▸ REQUISITOS DA TAREFA
1 > Resuma numa lista curta o parágrafo do excerto sobre interdisciplinaridade que começa por "O modelo sistémico, tendo demonstrado", mantendo os factos principais.
2 > Transcreva do excerto sobre interdisciplinaridade o trecho que começa nas palavras "Esta hiperespecialização e" e termina em "constante de informações.".

▸ EXCERTO DO TEXTO
↓

Esta hiperespecialização e compartimentação dos saberes têm implicações irrevogavelmente negativas na apreensão da natureza do universo, na configuração organizacional da sociedade.

Quando a humanidade, a natureza e o universo dependem de saberes em parcelas, induz-se uma visão redutora da complexidade e assiste-se a uma perda do sentido da globalidade.

2.2. Emergência dos paradígmas sistémicos e interdisciplinaridade

A emergência do paradigma sistémico no campo das ciências exactas e humanas, instaurou, progressivamente, uma representação do real como um constelação de sistemas abertos, complexos e interactivos sujeitos a uma circulação constante de informações.

O modelo sistémico, tendo demonstrado a sua capacidade de investigação, de análise e, até de resolução de certas problemáticas, foi adoptado em muitas práticas científicas. O espírito atomizante perdeu, progressivamente terreno (Maingain & Dufour, 2002:20-21). Não sendo a abordagem sistémica um paradígma cognitivo partilhado por todos os sectores de pesquisa e locais de tomada de decisão, surgiram, nos anos sessenta, as ciências polidisciplinares, como a astrofísica, que trata do universo, a ecologia, que trata da biosfera, entre outras. Reemergiu, igualmente, a interdisciplinaridade em dois grandes eixos:

«No mundo científico, surgiu de uma interrogação epistemológica, explorando as fronteiras das disciplinas e as zonas intermédias entre elas. Por outro lado, surgiu como um elemento de resposta às exigências do mundo profissional, confrontado com a necessidade de reagir face a problemáticas complexas».

Assim, podemos sumariamente referir que, recentemente, verifica-se um maior esforço para a compreensão e organização do mundo de uma forma coerentemente sintética e harmónica, em que, de acordo com Coimbra (op. Cit.), avulta a preocupação pela «totalidade do Planeta,» compreendida aí a sobrevivência da espécie humana. Desperta e fortalece-se a consciência ecológica das inter-relações globais, extensivas e compreensivas. Multiplicam-se empenhos na descoberta de um denominador comum, de um factor aglutinante, da solidariedade ecossistêmica. A clássica preocupação dos gregos com a totalidade – o holos – reaparece de muitas formas.

↑

▸ INFORMAÇÃO FORNECIDA
↓

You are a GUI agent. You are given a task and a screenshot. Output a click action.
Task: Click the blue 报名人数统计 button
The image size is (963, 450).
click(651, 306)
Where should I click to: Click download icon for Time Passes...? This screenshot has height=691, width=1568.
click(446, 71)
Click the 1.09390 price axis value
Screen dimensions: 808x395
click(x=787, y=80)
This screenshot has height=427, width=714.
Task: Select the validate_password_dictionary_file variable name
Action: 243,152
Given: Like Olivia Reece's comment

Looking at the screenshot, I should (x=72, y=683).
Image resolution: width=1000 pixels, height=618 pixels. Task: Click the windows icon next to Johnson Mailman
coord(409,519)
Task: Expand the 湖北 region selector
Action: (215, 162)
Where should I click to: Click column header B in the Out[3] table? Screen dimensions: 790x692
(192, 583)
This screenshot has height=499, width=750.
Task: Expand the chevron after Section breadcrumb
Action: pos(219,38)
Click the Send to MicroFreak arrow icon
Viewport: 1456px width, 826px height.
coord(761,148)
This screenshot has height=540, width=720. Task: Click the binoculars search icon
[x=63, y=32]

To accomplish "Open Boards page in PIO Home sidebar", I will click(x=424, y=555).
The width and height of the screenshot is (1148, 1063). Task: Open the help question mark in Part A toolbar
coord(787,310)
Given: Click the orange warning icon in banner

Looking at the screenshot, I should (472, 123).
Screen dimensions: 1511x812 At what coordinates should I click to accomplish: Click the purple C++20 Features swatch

↑

▸ RESPOSTAS DO EXERCÍCIO
1 >
- O modelo sistémico mostrou capacidade de investigação, de análise e até de resolução de certas problemáticas, e por isso foi adotado em muitas práticas científicas.
- O espírito atomizante foi perdendo terreno.
- A abordagem sistémica não era partilhada por todos os setores de pesquisa e locais de decisão. Por isso surgiram, nos anos sessenta, ciências polidisciplinares como a astrofísica (o universo) e a ecologia (a biosfera).
- A interdisciplinaridade reemergiu em dois grandes eixos.

2 >
Esta hiperespecialização e compartimentação dos saberes têm implicações irrevogavelmente negativas na apreensão da natureza do universo, na configuração organizacional da sociedade.

Quando a humanidade, a natureza e o universo dependem de saberes em parcelas, induz-se uma visão redutora da complexidade e assiste-se a uma perda do sentido da globalidade.

2.2. Emergência dos paradígmas sistémicos e interdisciplinaridade

A emergência do paradigma sistémico no campo das ciências exactas e humanas, instaurou, progressivamente, uma representação do real como um constelação de sistemas abertos, complexos e interactivos sujeitos a uma circulação constante de informações.